Implementing Streaming Reads with MyBatis and JDBC for Large Report Exports
This article explains how to overcome export failures for reports exceeding ten thousand rows by using MyBatis streaming reads with JDBC, detailing the three read modes, required MyBatis configurations, and providing complete controller, service, DAO, and mapper code examples.
When a company's legacy system failed to export reports larger than ten thousand rows, the root cause was identified as the default JDBC fetch mode that loads the entire result set into memory, causing excessive GC pressure.
The solution is to switch to a streaming read mode, which retrieves rows incrementally, reducing memory consumption.
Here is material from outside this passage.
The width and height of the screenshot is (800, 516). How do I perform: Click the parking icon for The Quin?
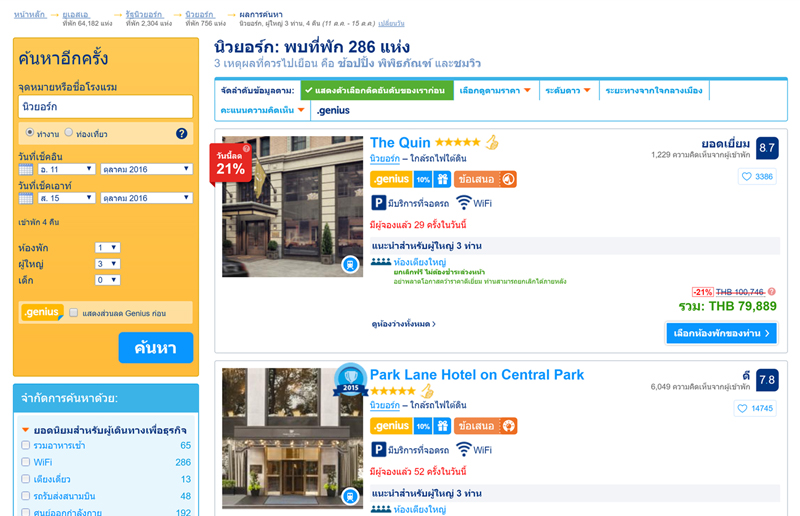pyautogui.click(x=378, y=203)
MyBatis supports three read modes:
Full fetch (default): loads all rows at once.
Streaming: fetches one row at a time.
Cursor: fetches multiple rows per round.
Implementation uses a layered architecture (controller → service → DAO) and introduces a ResultHandler callback in the service layer. The DAO method returns void, while the mapper is configured with resultSetType="FORWARD_ONLY" and fetchSize="-2147483648" to enable forward‑only streaming.
Controller example:
@RequestMapping("/export")
public void export(Vo vo, String props, HttpServletResponse response) {
// ...
List<Bo> list = ossVipCustomService.selectForwardOnly(vo, Order.build());
// ...
}Service example (key part):
public List<Bo> selectForwardOnly(Vo vo, Order order) {
final List<Bo> list = new ArrayList<>();
mapper.selectForwardOnly(vo, order, new ResultHandler<Bo>() {
@Override
public void handleResult(ResultContext<? extends Bo> resultContext) {
// callback processing logic
list.add(resultContext.getResultObject());
}
});
return list;
}DAO interface (key part):
void selectForwardOnly(@Param("record") Vo vo,
@Param("order") Order order,
ResultHandler<Bo> handler);Mapper XML configuration (key part):
<select id="selectForwardOnly"
parameterType="com.*.Vo"
resultMap="GetListBo"
resultSetType="FORWARD_ONLY"
fetchSize="-2147483648">
SELECT * FROM customer
</select>With these changes, the application can export large datasets without running out of memory, demonstrating a practical use of JDBC streaming reads in a Spring‑MyBatis backend.